_Text provided_

--- Start ---

Author Topic: CPU hotplug / completely power down one CPU in a multi-CPU system  (Read 2256 times)

pocock

  • Sr. Member
  • ****
  • Posts: 280
  • Karma: +31/-0
    • View Profile

Linux provides a mechanism to disable individual cores.  This can be useful to reduce peak power consumption or to simulate a smaller environment, for example, if a developer with a Talos II wants to know how their application would perform on a Blackbird with a 4-core CPU, they can turn off all but 4 cores.

echo 0 | sudo tee /sys/devices/system/cpu/cpu1/online

Spoiler: If you put all the cores of one CPU offline with that command then you won't be able to access the RAM and PCI slots connected to that CPU and you might observe strange behaviour.

Is it possible to go one step further and completely power down a CPU socket and maybe the associated RAM banks too, almost as if they were removed from the board?

There is some documentation about Linux kernel hotplug and it suggests x86 only.  Maybe this would be good for another bounty but first it is important to understand whether the Raptor and POWER9 hardware supports this and whether it would lead to energy savings or other benefits.

Problems that would be solved with this:

- reducing heat output from Talos II workstations during summer heatwaves

- extending runtime for a system on UPS batteries
Debian Developer
https://danielpocock.com

ejfluhr

  • Newbie
  • *
  • Posts: 44
  • Karma: +3/-0
    • View Profile
Re: CPU hotplug / completely power down one CPU in a multi-CPU system
« Reply #1 on: July 29, 2020, 05:31:38 pm »
Do the cores remain powered on but idle when doing that, or does the OS+firmware actually power-gate the cores and caches?   Ideally the cores and caches are power gated for maximum savings, but I'm not sure if the open-source setups fully implement all the stop states.

Note that the maximum boost frequency may also go up, offsetting the power reduction slightly until the technology-limited frequency is reached.  Although given the plots in this link, it may be that the procs naturally run at Fmax/Vmax most of the time as their active power tends to run toward idle:
   https://forums.raptorcs.com/index.php/topic,99.0.html

Some other good posts on power readings that seem relevant:
   https://forums.raptorcs.com/index.php/topic,199.0.html
   https://forums.raptorcs.com/index.php/topic,135.0.html
   
(I know a lot about the processor, not so much about Linux and I don't have a Raptor system to play with so can't test anything.)

Regards, Eric
« Last Edit: October 23, 2020, 03:54:24 pm by ejfluhr »

--- End ---

_Problem to work on_
In the forum thread on CPU hotplug, which two problems does the first post say completely powering down a CPU socket would solve? The data from here on is separate material and not part of the forum thread.

_Extracted information_
--- Start ---

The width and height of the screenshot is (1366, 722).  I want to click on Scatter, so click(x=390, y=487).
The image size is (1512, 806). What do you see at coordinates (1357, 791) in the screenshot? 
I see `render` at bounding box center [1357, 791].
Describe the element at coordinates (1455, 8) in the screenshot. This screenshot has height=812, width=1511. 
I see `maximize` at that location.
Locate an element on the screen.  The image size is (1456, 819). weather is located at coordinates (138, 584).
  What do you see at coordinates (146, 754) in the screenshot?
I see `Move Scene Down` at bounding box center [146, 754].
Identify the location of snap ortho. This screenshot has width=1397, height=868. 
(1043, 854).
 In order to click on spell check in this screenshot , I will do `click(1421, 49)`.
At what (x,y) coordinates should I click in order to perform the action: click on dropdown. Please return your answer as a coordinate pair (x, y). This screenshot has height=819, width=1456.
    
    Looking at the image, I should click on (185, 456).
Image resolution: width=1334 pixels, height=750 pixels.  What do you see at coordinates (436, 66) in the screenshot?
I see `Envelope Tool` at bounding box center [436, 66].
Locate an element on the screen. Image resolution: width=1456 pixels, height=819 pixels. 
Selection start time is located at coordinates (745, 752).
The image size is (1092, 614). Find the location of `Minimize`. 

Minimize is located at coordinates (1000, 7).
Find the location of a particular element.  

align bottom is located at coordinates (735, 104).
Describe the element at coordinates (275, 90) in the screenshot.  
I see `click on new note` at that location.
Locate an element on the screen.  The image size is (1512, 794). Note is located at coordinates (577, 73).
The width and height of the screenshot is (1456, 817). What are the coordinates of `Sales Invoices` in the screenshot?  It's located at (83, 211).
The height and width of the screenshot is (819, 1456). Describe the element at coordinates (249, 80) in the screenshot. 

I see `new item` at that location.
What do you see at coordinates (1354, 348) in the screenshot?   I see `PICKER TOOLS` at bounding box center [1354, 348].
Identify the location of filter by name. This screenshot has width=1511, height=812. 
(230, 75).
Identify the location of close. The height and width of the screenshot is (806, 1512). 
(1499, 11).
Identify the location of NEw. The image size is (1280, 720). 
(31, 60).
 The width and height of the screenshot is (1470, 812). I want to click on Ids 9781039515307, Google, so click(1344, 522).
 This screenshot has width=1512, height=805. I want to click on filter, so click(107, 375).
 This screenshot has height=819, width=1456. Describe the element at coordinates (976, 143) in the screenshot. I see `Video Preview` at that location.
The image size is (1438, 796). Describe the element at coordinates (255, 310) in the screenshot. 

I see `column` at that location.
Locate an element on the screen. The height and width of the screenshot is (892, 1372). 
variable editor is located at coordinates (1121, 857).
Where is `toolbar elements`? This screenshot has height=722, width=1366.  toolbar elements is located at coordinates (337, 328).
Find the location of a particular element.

--- End ---

_Output_
It would reduce heat output from Talos II workstations during summer heatwaves and extend runtime for a system on UPS batteries.